**Document segment**
────────────────────────────────────────

Our annual fun-fly event was held on Sunday, July 21st, ably conducted by Dan Morris. Here’s the list of events as posted by Dan.

  • Skill taxi test. A timed event. Three cones will be placed ~25ft apart. Begin at the first cone pass the second cone on the left, loop the third cone on the right, pass the second cone on the left and return to the first cone. Best time puts you the the top of the leader board.
  • Triple loop test. A timed event. Take off, climb to a safe altitude, perform a tripple loop (wings must be level at the beginning of each loop) and Land. Time is measured from launch to touch down. Shortest time is best.
  • Maximum glide time. A timed event. Takeoff and climb for 15 seconds shut off power to prop and glide to contact with the ground(preferably the runway). Longest tim is best.

────────────────────────────────────────

**Extracted records**
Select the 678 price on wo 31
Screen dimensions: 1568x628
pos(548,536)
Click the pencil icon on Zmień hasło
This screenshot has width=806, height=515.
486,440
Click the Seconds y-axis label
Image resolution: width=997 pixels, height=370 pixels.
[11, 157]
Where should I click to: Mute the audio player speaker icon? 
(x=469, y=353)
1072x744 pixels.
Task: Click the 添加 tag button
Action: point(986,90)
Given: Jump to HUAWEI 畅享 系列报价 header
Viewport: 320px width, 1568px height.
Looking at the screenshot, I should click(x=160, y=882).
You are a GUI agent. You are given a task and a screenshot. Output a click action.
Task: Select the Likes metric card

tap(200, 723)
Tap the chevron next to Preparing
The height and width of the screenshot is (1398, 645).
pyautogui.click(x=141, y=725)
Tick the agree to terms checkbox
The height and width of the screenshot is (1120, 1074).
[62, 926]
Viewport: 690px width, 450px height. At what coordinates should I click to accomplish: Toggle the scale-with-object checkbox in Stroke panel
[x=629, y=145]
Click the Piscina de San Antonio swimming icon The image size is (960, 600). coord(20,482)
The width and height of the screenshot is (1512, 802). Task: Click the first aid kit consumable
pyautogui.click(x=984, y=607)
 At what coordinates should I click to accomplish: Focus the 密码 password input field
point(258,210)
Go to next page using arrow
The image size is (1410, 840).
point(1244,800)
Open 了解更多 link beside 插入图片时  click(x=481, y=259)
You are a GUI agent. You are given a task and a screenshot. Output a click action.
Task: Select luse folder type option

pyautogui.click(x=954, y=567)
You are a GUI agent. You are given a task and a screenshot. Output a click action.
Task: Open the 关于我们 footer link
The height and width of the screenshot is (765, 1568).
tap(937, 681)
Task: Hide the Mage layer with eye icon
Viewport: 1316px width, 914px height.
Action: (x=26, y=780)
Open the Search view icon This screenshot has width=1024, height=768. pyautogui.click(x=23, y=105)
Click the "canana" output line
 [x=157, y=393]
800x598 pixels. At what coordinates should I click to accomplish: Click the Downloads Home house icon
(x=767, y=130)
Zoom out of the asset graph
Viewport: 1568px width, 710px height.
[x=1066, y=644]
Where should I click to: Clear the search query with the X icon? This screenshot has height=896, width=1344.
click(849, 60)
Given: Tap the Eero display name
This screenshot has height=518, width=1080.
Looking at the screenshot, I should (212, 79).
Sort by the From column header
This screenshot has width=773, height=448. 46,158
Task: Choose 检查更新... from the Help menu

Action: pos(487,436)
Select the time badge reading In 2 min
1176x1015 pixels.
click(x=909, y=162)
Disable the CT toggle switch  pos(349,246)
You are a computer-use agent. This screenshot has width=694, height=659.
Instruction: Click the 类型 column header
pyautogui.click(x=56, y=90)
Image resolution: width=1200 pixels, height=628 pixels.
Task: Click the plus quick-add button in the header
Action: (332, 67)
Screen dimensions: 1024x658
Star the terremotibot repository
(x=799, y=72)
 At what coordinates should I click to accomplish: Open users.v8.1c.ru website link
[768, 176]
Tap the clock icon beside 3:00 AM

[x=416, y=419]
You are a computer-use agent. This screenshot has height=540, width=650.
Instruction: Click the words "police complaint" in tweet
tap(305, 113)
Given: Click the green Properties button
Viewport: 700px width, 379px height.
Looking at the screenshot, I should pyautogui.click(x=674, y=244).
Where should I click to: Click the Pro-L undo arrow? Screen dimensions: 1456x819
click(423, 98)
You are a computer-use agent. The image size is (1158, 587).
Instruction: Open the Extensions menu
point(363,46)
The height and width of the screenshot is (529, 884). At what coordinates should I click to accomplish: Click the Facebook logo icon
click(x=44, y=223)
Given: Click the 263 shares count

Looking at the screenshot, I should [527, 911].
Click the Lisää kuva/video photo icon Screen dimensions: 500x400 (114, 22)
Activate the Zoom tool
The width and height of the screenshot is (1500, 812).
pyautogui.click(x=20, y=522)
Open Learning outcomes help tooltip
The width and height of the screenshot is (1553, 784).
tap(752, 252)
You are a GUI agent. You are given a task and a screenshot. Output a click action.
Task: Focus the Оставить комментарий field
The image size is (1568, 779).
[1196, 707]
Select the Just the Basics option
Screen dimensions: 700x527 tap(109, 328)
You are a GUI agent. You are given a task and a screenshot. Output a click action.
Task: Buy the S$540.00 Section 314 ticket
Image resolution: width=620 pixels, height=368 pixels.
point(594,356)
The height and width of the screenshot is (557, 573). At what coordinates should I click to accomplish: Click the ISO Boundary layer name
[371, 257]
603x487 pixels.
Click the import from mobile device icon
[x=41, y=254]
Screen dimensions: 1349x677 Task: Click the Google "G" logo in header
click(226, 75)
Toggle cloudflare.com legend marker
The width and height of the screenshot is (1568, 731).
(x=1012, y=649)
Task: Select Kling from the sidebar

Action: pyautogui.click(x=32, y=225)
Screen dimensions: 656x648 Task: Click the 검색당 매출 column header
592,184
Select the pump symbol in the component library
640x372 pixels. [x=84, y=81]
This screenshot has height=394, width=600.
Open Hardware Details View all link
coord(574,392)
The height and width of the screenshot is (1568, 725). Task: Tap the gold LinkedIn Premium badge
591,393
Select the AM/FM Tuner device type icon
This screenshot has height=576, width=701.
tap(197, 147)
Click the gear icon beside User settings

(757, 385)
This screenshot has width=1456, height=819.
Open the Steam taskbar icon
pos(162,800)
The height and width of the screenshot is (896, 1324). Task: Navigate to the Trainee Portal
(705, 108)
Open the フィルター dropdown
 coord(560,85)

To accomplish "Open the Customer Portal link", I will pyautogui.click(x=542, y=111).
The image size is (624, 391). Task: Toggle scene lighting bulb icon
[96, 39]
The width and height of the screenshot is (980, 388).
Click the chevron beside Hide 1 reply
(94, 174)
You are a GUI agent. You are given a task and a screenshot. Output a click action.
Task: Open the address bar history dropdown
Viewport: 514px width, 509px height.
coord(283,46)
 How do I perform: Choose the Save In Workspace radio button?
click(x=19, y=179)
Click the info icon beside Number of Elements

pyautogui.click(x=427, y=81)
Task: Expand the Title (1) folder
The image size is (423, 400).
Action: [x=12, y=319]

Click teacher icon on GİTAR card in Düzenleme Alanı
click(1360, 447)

────────────────────────────────────────

Extend the fun-fly event write-up above with the next few lines, starting after its last sentence.

**Output for this exercise**
  • Safe cargo transport.  A timed event. Fit a cup to the top of your plane. Add the secret cargo to the cup. Take off, fly the pattern and land.  Your time will be noted.  If your cargo is still in the cup your time will be recorded, if not your time will be infinity.  Shortest time is best.
  • Bomb run. Not a timed event.  Fit the cup to the top of your airplane (quads not eligible). Add bombing material.  Take off, fly over target area, release your bomb (by a loop or roll). Bomb’s ground contact distance to target will be measured. Shortest distance is best.
  • Bowling. Attach bowling ball to tail of your plane ( via 20′ string) fly over the pins and knock them down with the bowling ball.  You have 3 pass attempts.  The most pins knocked down is best.
  • Limbo. A ribbon will strung across the runway. You get three attempts to fly under the ribbon.  The ribbon will be lowered for the  next round. Those successful in the last round will continue to the next round. The fewest cumulative attempts at the lowest ribbon height is best.
  • Time for hot dogs and celebration of the fine flying by our members at the events.

Here are a few pictures from the event.

Bob Frogner completed his triple loops in the Pajaro River – – –

—  ably retrieved by expert fisherman Steve Jones while Bob looks on!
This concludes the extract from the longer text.